[Collected data entries]
########################################
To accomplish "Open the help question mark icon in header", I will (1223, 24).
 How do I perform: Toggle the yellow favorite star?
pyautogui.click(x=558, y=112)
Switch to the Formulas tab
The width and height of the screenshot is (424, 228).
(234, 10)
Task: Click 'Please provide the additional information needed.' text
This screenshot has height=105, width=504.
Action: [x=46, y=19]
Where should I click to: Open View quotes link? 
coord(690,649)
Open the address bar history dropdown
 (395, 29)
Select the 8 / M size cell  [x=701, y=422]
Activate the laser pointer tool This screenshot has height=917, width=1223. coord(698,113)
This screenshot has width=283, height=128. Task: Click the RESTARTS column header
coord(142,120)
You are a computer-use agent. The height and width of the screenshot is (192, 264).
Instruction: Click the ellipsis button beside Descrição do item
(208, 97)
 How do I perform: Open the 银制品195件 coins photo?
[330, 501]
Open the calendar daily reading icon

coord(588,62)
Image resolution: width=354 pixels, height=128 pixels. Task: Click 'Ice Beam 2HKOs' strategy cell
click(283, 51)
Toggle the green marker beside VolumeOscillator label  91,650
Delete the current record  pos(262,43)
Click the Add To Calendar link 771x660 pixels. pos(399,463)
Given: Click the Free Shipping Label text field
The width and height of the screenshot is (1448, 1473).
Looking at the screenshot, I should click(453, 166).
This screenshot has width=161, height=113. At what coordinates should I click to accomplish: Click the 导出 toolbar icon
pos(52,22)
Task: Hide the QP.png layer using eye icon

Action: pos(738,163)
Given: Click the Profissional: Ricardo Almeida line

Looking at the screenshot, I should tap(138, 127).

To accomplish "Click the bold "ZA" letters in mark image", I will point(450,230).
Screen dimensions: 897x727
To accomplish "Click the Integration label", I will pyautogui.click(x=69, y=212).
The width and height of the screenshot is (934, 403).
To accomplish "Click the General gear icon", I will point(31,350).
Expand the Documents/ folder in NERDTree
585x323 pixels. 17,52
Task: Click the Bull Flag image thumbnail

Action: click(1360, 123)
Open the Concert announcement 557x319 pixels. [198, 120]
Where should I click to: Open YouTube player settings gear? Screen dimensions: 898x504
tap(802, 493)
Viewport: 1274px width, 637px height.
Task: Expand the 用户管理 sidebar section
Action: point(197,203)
########################################
Exercise directions: Please return all of the collected data entries above, reproducing each line word for word.

Task answer:
To accomplish "Open the help question mark icon in header", I will (1223, 24).
 How do I perform: Toggle the yellow favorite star?
pyautogui.click(x=558, y=112)
Switch to the Formulas tab
The width and height of the screenshot is (424, 228).
(234, 10)
Task: Click 'Please provide the additional information needed.' text
This screenshot has height=105, width=504.
Action: [x=46, y=19]
Where should I click to: Open View quotes link? 
coord(690,649)
Open the address bar history dropdown
 (395, 29)
Select the 8 / M size cell  [x=701, y=422]
Activate the laser pointer tool This screenshot has height=917, width=1223. coord(698,113)
This screenshot has width=283, height=128. Task: Click the RESTARTS column header
coord(142,120)
You are a computer-use agent. The height and width of the screenshot is (192, 264).
Instruction: Click the ellipsis button beside Descrição do item
(208, 97)
 How do I perform: Open the 银制品195件 coins photo?
[330, 501]
Open the calendar daily reading icon

coord(588,62)
Image resolution: width=354 pixels, height=128 pixels. Task: Click 'Ice Beam 2HKOs' strategy cell
click(283, 51)
Toggle the green marker beside VolumeOscillator label  91,650
Delete the current record  pos(262,43)
Click the Add To Calendar link 771x660 pixels. pos(399,463)
Given: Click the Free Shipping Label text field
The width and height of the screenshot is (1448, 1473).
Looking at the screenshot, I should click(453, 166).
This screenshot has width=161, height=113. At what coordinates should I click to accomplish: Click the 导出 toolbar icon
pos(52,22)
Task: Hide the QP.png layer using eye icon

Action: pos(738,163)
Given: Click the Profissional: Ricardo Almeida line

Looking at the screenshot, I should tap(138, 127).

To accomplish "Click the bold "ZA" letters in mark image", I will point(450,230).
Screen dimensions: 897x727
To accomplish "Click the Integration label", I will pyautogui.click(x=69, y=212).
The width and height of the screenshot is (934, 403).
To accomplish "Click the General gear icon", I will point(31,350).
Expand the Documents/ folder in NERDTree
585x323 pixels. 17,52
Task: Click the Bull Flag image thumbnail

Action: click(1360, 123)
Open the Concert announcement 557x319 pixels. [198, 120]
Where should I click to: Open YouTube player settings gear? Screen dimensions: 898x504
tap(802, 493)
Viewport: 1274px width, 637px height.
Task: Expand the 用户管理 sidebar section
Action: point(197,203)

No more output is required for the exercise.